▶ [Directive]:
Reproduce the listing below exactly, line for line.
+ + + +
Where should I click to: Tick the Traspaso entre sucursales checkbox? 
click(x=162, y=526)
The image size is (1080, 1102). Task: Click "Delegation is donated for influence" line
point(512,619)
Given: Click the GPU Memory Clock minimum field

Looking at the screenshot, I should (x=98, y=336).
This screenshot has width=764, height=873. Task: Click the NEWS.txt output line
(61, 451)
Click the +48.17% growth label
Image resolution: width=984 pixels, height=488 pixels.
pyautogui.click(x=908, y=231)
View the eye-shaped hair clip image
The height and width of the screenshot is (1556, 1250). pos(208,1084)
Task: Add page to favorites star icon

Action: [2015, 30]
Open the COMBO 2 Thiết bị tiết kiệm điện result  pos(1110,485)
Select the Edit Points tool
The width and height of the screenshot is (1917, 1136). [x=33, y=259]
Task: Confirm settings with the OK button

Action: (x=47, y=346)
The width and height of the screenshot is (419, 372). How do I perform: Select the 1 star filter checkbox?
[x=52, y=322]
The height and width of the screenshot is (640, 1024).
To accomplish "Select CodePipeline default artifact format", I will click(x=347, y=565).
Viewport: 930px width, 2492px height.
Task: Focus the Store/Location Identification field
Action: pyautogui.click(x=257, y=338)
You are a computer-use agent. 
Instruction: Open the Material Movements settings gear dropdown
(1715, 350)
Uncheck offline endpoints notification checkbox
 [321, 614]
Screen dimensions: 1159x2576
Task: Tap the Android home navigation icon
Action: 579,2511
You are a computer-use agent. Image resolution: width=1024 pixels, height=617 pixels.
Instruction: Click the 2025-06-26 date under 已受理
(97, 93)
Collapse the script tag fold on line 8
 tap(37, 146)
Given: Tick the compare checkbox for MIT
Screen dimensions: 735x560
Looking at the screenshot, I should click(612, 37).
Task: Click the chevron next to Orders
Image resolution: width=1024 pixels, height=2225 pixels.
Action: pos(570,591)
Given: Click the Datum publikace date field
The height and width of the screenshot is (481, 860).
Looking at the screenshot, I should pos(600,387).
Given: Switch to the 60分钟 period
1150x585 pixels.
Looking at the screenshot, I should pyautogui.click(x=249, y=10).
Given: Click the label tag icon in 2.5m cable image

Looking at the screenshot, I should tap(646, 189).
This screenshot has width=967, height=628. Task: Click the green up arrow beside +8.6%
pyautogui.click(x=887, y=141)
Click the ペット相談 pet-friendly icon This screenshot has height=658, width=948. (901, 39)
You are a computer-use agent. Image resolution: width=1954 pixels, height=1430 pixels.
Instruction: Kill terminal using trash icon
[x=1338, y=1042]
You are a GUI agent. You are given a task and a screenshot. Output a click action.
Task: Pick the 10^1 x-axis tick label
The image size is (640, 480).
+ + + +
▶ [Solution]:
Where should I click to: Tick the Traspaso entre sucursales checkbox? 
click(x=162, y=526)
The image size is (1080, 1102). Task: Click "Delegation is donated for influence" line
point(512,619)
Given: Click the GPU Memory Clock minimum field

Looking at the screenshot, I should (x=98, y=336).
This screenshot has width=764, height=873. Task: Click the NEWS.txt output line
(61, 451)
Click the +48.17% growth label
Image resolution: width=984 pixels, height=488 pixels.
pyautogui.click(x=908, y=231)
View the eye-shaped hair clip image
The height and width of the screenshot is (1556, 1250). pos(208,1084)
Task: Add page to favorites star icon

Action: [2015, 30]
Open the COMBO 2 Thiết bị tiết kiệm điện result  pos(1110,485)
Select the Edit Points tool
The width and height of the screenshot is (1917, 1136). [x=33, y=259]
Task: Confirm settings with the OK button

Action: (x=47, y=346)
The width and height of the screenshot is (419, 372). How do I perform: Select the 1 star filter checkbox?
[x=52, y=322]
The height and width of the screenshot is (640, 1024).
To accomplish "Select CodePipeline default artifact format", I will click(x=347, y=565).
Viewport: 930px width, 2492px height.
Task: Focus the Store/Location Identification field
Action: pyautogui.click(x=257, y=338)
You are a computer-use agent. 
Instruction: Open the Material Movements settings gear dropdown
(1715, 350)
Uncheck offline endpoints notification checkbox
 [321, 614]
Screen dimensions: 1159x2576
Task: Tap the Android home navigation icon
Action: 579,2511
You are a computer-use agent. Image resolution: width=1024 pixels, height=617 pixels.
Instruction: Click the 2025-06-26 date under 已受理
(97, 93)
Collapse the script tag fold on line 8
 tap(37, 146)
Given: Tick the compare checkbox for MIT
Screen dimensions: 735x560
Looking at the screenshot, I should click(612, 37).
Task: Click the chevron next to Orders
Image resolution: width=1024 pixels, height=2225 pixels.
Action: pos(570,591)
Given: Click the Datum publikace date field
The height and width of the screenshot is (481, 860).
Looking at the screenshot, I should pos(600,387).
Given: Switch to the 60分钟 period
1150x585 pixels.
Looking at the screenshot, I should pyautogui.click(x=249, y=10).
Given: Click the label tag icon in 2.5m cable image

Looking at the screenshot, I should tap(646, 189).
This screenshot has width=967, height=628. Task: Click the green up arrow beside +8.6%
pyautogui.click(x=887, y=141)
Click the ペット相談 pet-friendly icon This screenshot has height=658, width=948. (901, 39)
You are a computer-use agent. Image resolution: width=1954 pixels, height=1430 pixels.
Instruction: Kill terminal using trash icon
[x=1338, y=1042]
You are a GUI agent. You are given a task and a screenshot. Output a click action.
Task: Pick the 10^1 x-axis tick label
The image size is (640, 480).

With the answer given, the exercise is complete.